Interviewer: What’s the common emotional response? When you get people, are they angry? Are they afraid? What comes into your office, mentally? Do you see that different kinds of people view being arrested differently? Like, do men versus women or older versus younger have different perceptions of it?
Brian Geno: They’re almost always afraid of the consequences. They’re almost all telling me, “Oh, this is my first offense,” and they think that everything is going to turn out right because after all it’s their first, but it’s almost everyone’s first. It doesn’t really get them off. First, they’re afraid. I don’t get a lot of people who are just proud enough to say, “Oh, this is totally unfair,” because they almost always know they were drinking and they were driving. Many people think that that’s enough for a conviction. Just to have drunk and then to have driven, they think that’s enough.
They’re usually very humble about coming in and afraid because they know they very well could be convicted, but they don’t know what it’s going to mean if they are. They don’t know how it will turn out or anything like that. That’s where coming in to speak to a lawyer, speak to me, is a huge relief to them to find out exactly what they’re facing.

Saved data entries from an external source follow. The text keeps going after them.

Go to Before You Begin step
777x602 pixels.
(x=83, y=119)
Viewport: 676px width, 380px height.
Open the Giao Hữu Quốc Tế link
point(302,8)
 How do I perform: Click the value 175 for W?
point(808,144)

Even if it’s bad news, to know what you’re facing is great news because all of a sudden the certainty is there. The uncertainty is gone. That helps a lot.
Pleading Guilty to a DUI is not a Good Idea
Interviewer: Do you have people that say, “Hey, I drank and I drove. I’m guilty. Maybe I should just come up and plead guilty”? What do you say to those people?

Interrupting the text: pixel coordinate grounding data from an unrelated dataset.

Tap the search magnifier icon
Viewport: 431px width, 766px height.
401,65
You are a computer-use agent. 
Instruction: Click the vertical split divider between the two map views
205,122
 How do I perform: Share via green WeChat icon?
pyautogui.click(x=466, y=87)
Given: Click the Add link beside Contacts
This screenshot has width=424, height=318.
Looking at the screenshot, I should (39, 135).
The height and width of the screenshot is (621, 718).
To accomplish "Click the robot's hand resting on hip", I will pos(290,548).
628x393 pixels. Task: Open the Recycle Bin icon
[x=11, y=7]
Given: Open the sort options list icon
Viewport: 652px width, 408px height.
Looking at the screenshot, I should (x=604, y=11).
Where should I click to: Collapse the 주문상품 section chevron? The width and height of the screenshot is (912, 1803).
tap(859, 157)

Brian Geno: The first thing I tell those people is, “Okay, let’s make that the last time you say that, because from now on we’re going to be trying to put together a defense and that takes rigorous work. We have to think about how we can win. If we’re going to lose, we shouldn’t go down easily. Instead, we’re going to do everything we can to put together a defense. Let’s not worry about the losing part for a while.”
That usually helps people to feel much better because they know I mean it when I say, “We’re going to fight. We’re going to either win or we’re going to go down swinging. Either way, we’re going to give it our best shot.” That’s what I tell people right off the bat when they tell me they’re guilty.

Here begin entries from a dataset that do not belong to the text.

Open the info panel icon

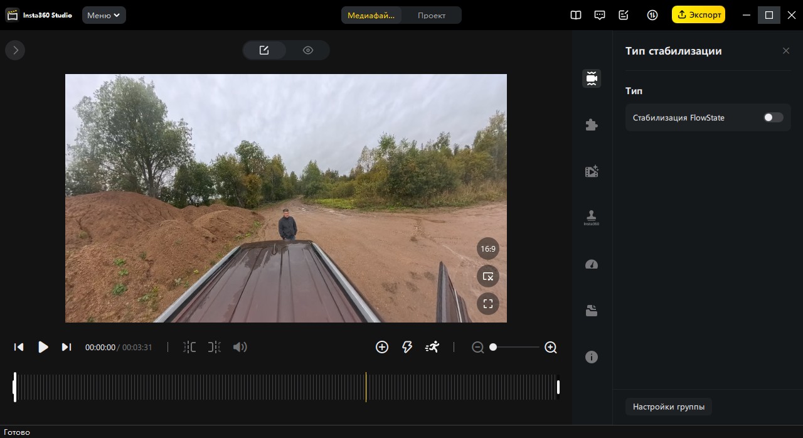coord(591,357)
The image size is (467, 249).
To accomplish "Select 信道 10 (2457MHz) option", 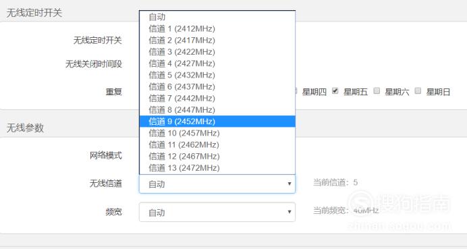I will point(217,133).
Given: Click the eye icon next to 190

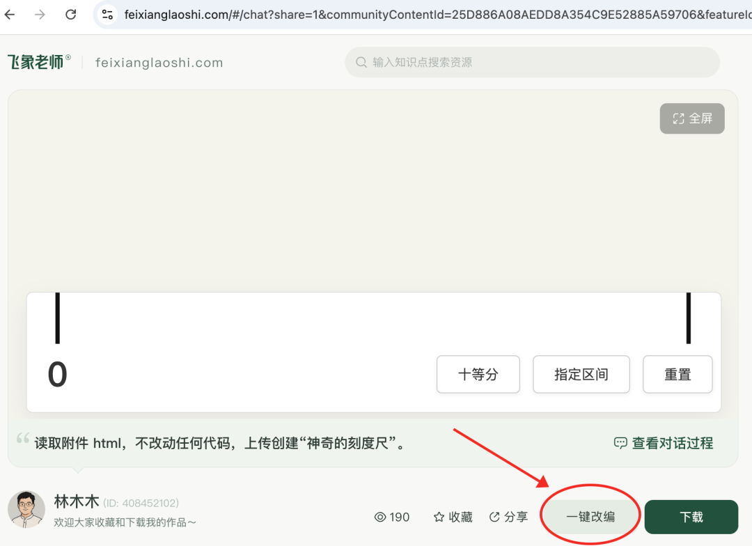Looking at the screenshot, I should pos(379,517).
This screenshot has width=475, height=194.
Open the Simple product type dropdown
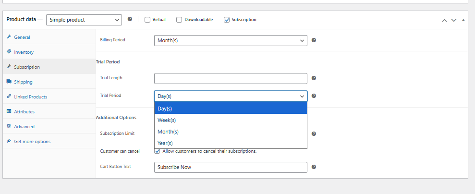[84, 20]
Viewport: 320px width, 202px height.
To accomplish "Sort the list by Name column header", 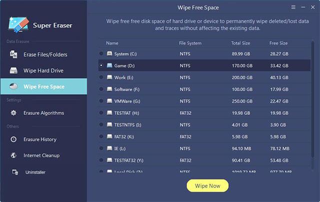I will point(112,43).
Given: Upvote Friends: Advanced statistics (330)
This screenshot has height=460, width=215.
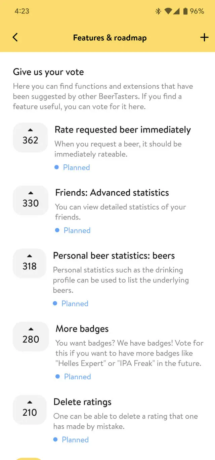Looking at the screenshot, I should (x=31, y=200).
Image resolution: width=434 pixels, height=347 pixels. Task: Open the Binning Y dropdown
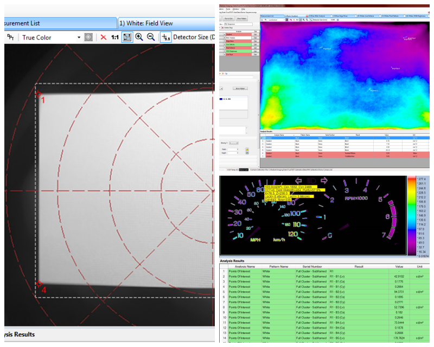click(234, 143)
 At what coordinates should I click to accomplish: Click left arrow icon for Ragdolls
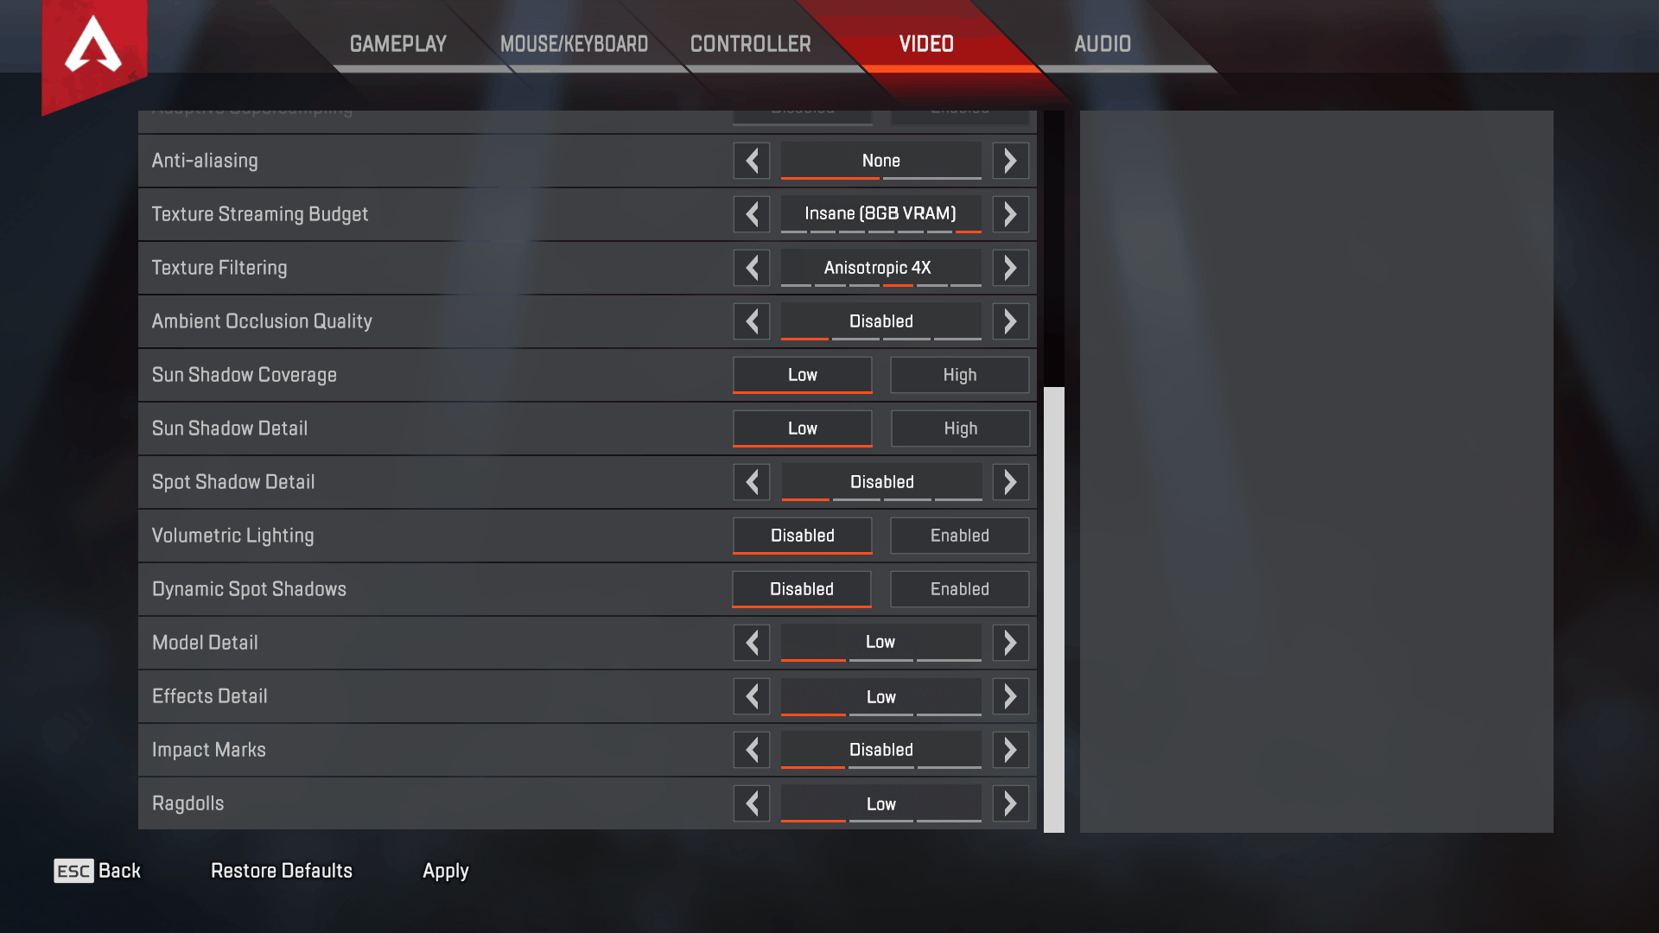tap(751, 803)
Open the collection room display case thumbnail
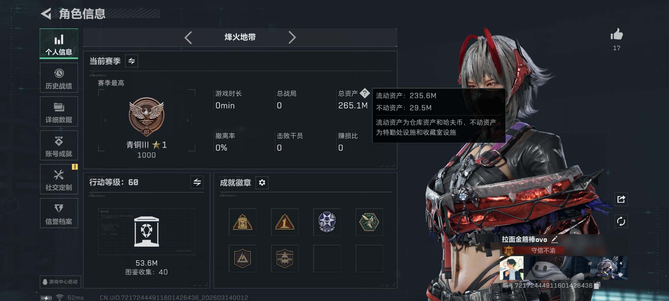Image resolution: width=669 pixels, height=301 pixels. [x=147, y=231]
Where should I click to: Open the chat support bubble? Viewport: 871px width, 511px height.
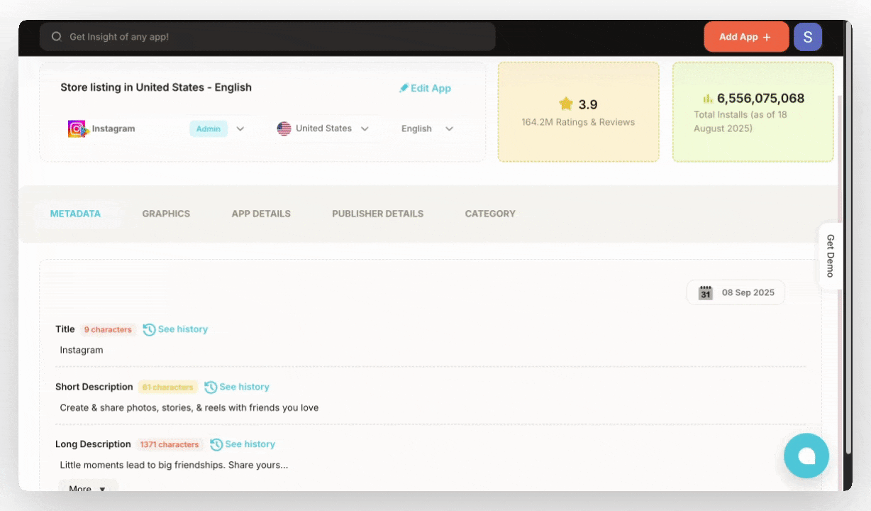coord(806,456)
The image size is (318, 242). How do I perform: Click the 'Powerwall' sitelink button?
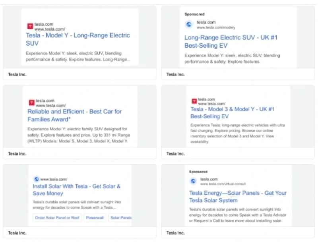tap(95, 218)
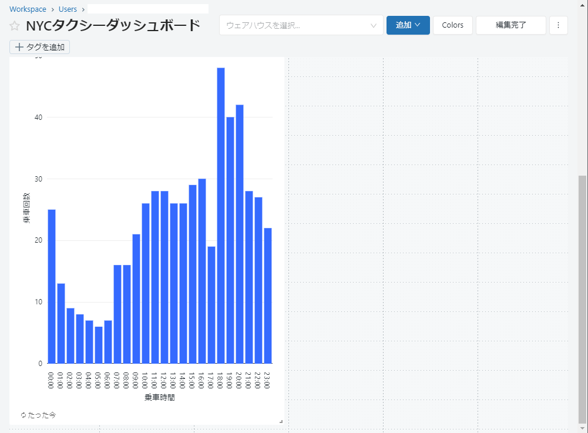Click the 17:00 bar in the chart
Image resolution: width=588 pixels, height=433 pixels.
[x=211, y=304]
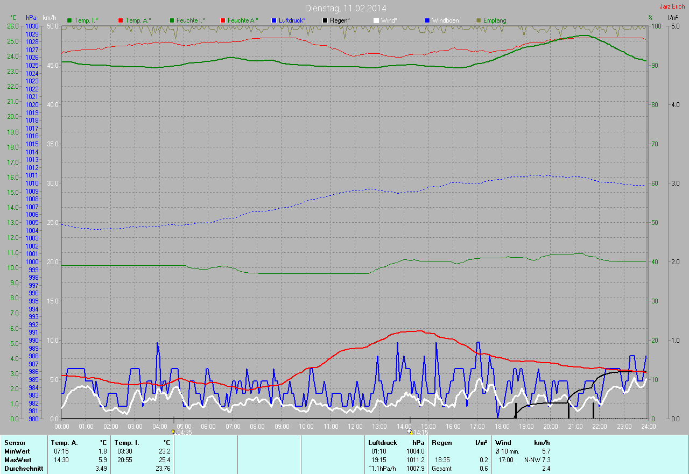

The second thing I tell them is, “We’re going to challenge two things. We’re going to challenge all the facts related to why they stopped you. Then we’re going to challenge the chemistry involved in the test.” I tell them that there are a lot of ways to fight a case based on little technical things they didn’t think of that can result in winning. It happens. It really does happen.
One of the reasons a person gets stopped is because the police officer thought they appeared drunk, not just because they actually were drunk. I’m going to challenge why the police officer thought that, and I’m going to challenge whether the police officer had the intent to make an arrest despite factors in my client’s favor. Police don’t trust that people are trying to do right, trying to be honest. Rather, they believe that people are out there doing the wrong thing and are willing to lie about it. That is an unfair bias. I want to challenge that notion. When we go to court, I’m going to put it out there and I’m going to make the judge at least consider the fact that that police officer, the prosecutor’s position, is wrong.